Since I lived in Arizona the greater part of my life, I grew very familiar with the many Native American tribes and their distinctive art work, especially the weaving of the Navajo, the silver work of the Navajo, Zuni and Hopi and the beautiful pottery and basketry of all tribes. Not too long after I got about my second computer--with a color monitor!--I started playing with the "Paint" program. Then I realized a few of the designs I created reminded me of Navajo weaving. From there on I got more and more into this and created some that I think are pretty cool. Some have even been used on my Gwynn Morgan websites. That is kind of fitting since Gwynn's first novel, Powerful Medicine, featured Native American lead characters and all had a definite southwestern ambiance.
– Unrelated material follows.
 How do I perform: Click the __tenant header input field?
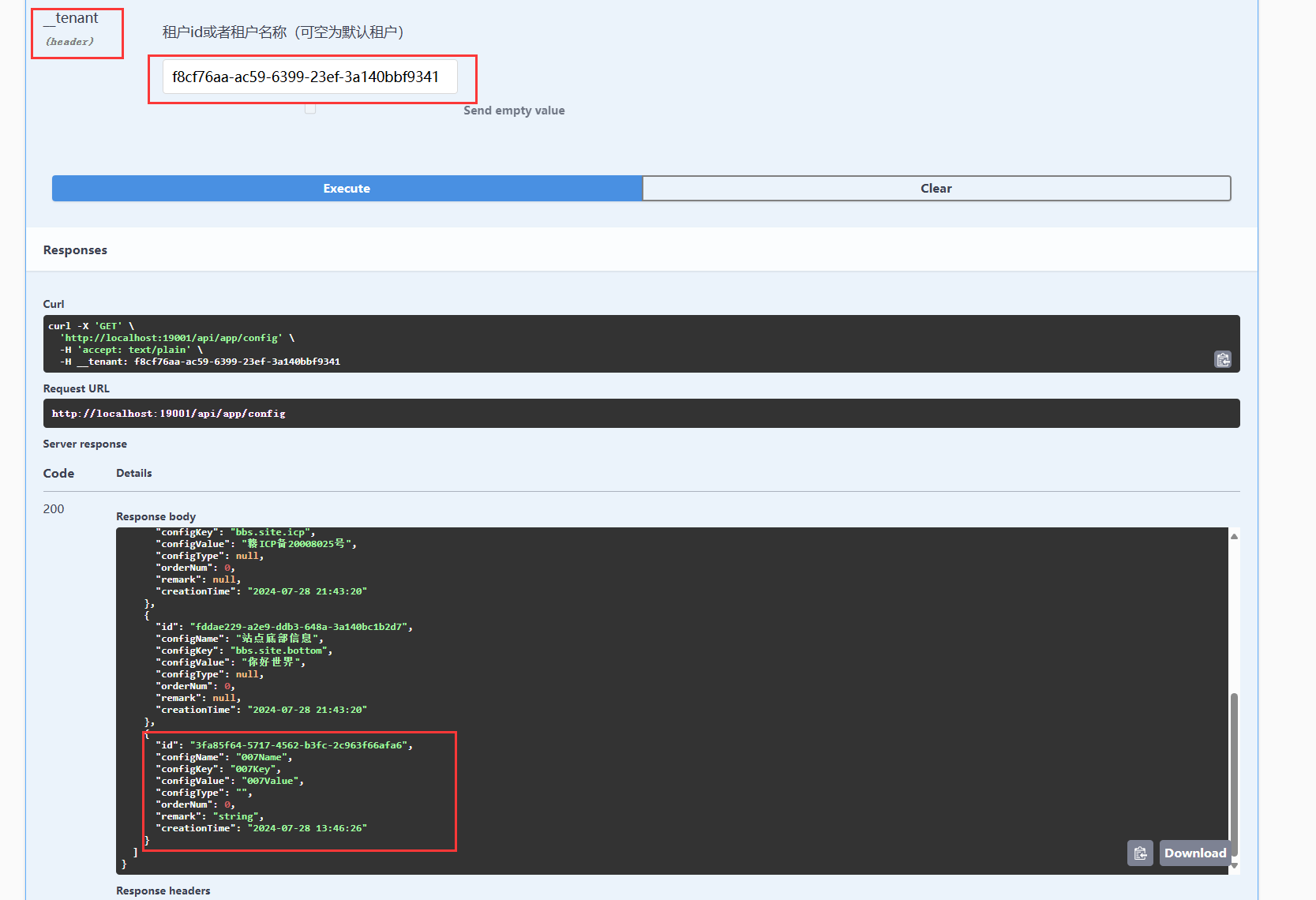(309, 77)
The one on the left was one of my very early designs, not as neat or symmetrical as those I produced later. To the right is a better one! I probably have 75 or more saved and use them at times in stationery and promo materials. It's still fun and I do a few now and then although not as avidly as I did at one time. Yes, it is tedious, working pixel at a time to clean up the jaggies and make things balanced and even but relaxing in an odd way! It takes a steady hand though and with worsening arthritis I am not as deft as I was at one time.
I like the colors found in many Navajo rugs--they were initially all natural dyes although now they use both commercial yarn as well as that spun from their own wool and commercial dyes. That changes the character of the creations a lot but much traditional work is still done. I own one, which my late mother-in-law got in trade for some bobby pins back in WW II era when metal was hard to come by and the Navajo woman wanted some pins to help keep her hair up! Scandalous, almost like Manhattan for beads, no?
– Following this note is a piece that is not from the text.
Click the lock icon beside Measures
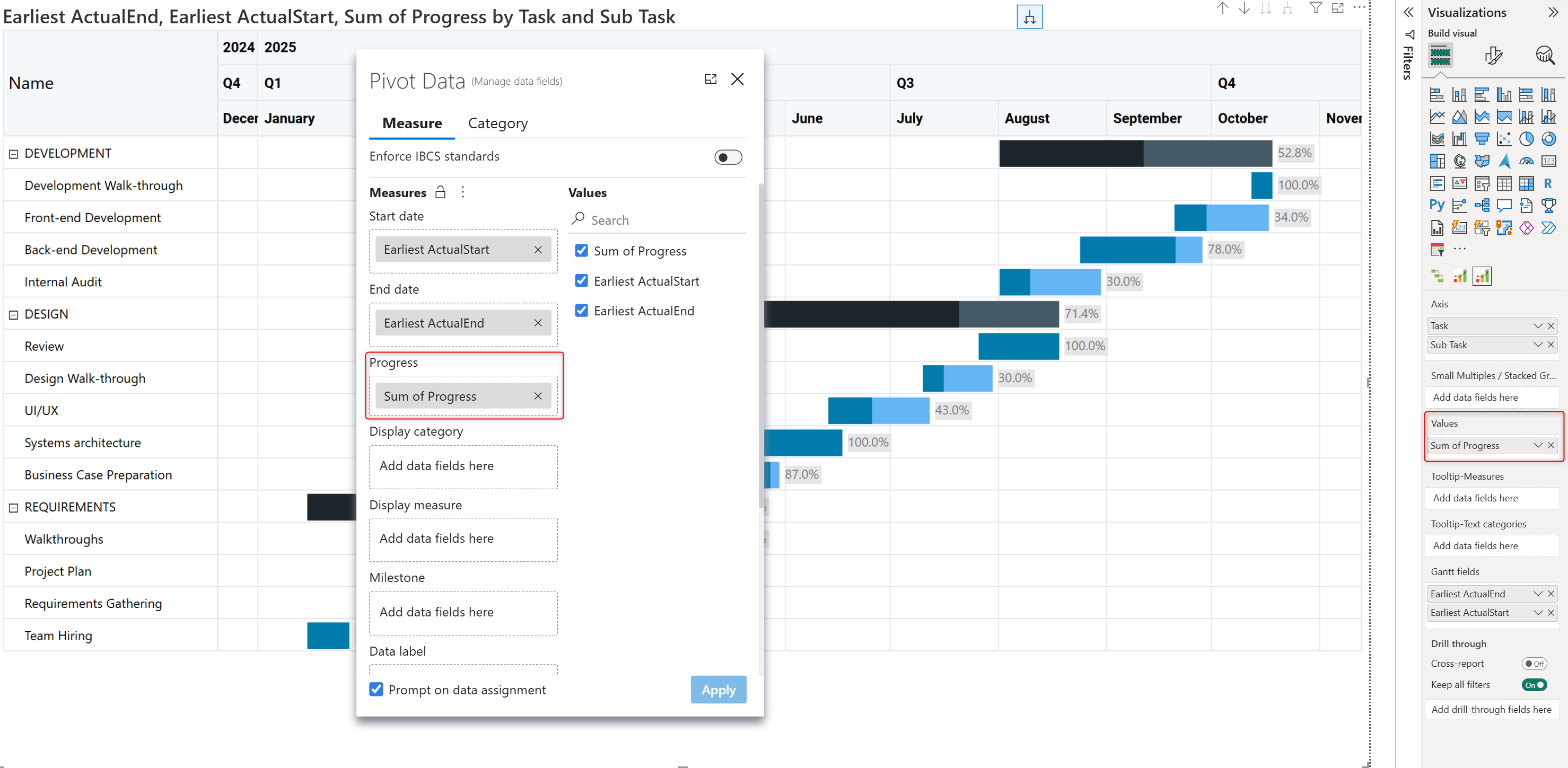1568x768 pixels. 440,193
I find that a lot of my writer friends have other creative hobbies and interests. Some quilt, some paint, some sew, some do hand made greeting cards and other arty things. I like to keep my hands busy and rarely just sit. There will be a tray of beads, a piece of plastic canvas with yarn or a piece of paper and a pencil at hand almost all the time. I've adapted some of my 'rug' designs to plastic canvas and have used them on tissue boxes, a board to hang my many earrings--most that I made--and other projects. Here is the earring board before I loaded it up! It is a whole larger size sheet of plastic canvas stapled to a strip of molding and hung with a cord thru small screw eyes on the molding. The colors in it and a matching tissue box cover were chosen to match a quilt made for me by a dear friend and the curtains I made when I lucked onto some matching fabric, at WalMart of all places!
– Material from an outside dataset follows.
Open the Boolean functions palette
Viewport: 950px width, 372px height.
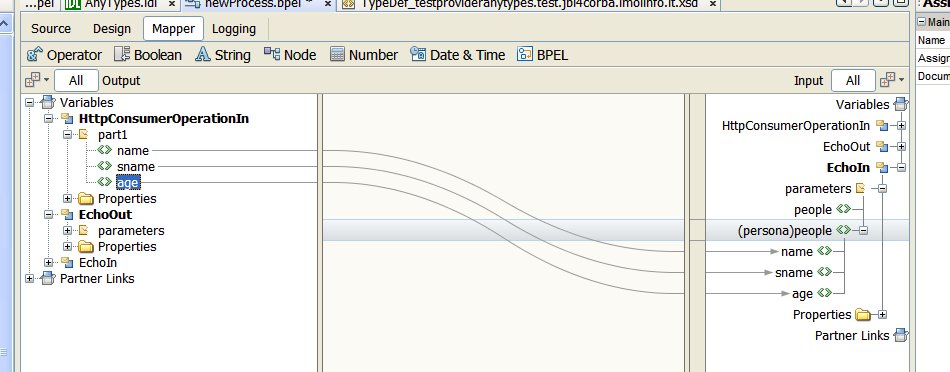click(148, 55)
I have done several pieces of fiction where a main character is an artist of some kind. A short paranormal novel, He Comes With the Dark and a novella length contemporary story, Paint a New Scene come to mind. They are both Deirdre O'Dare work and explicit in parts--just to warn you! (Gwynn writes the milder PG-13 level romance and Deirdre can get pretty X-rated in case you did not know!) That's why I always used two pseudonyms. A reader will know what to expect from each.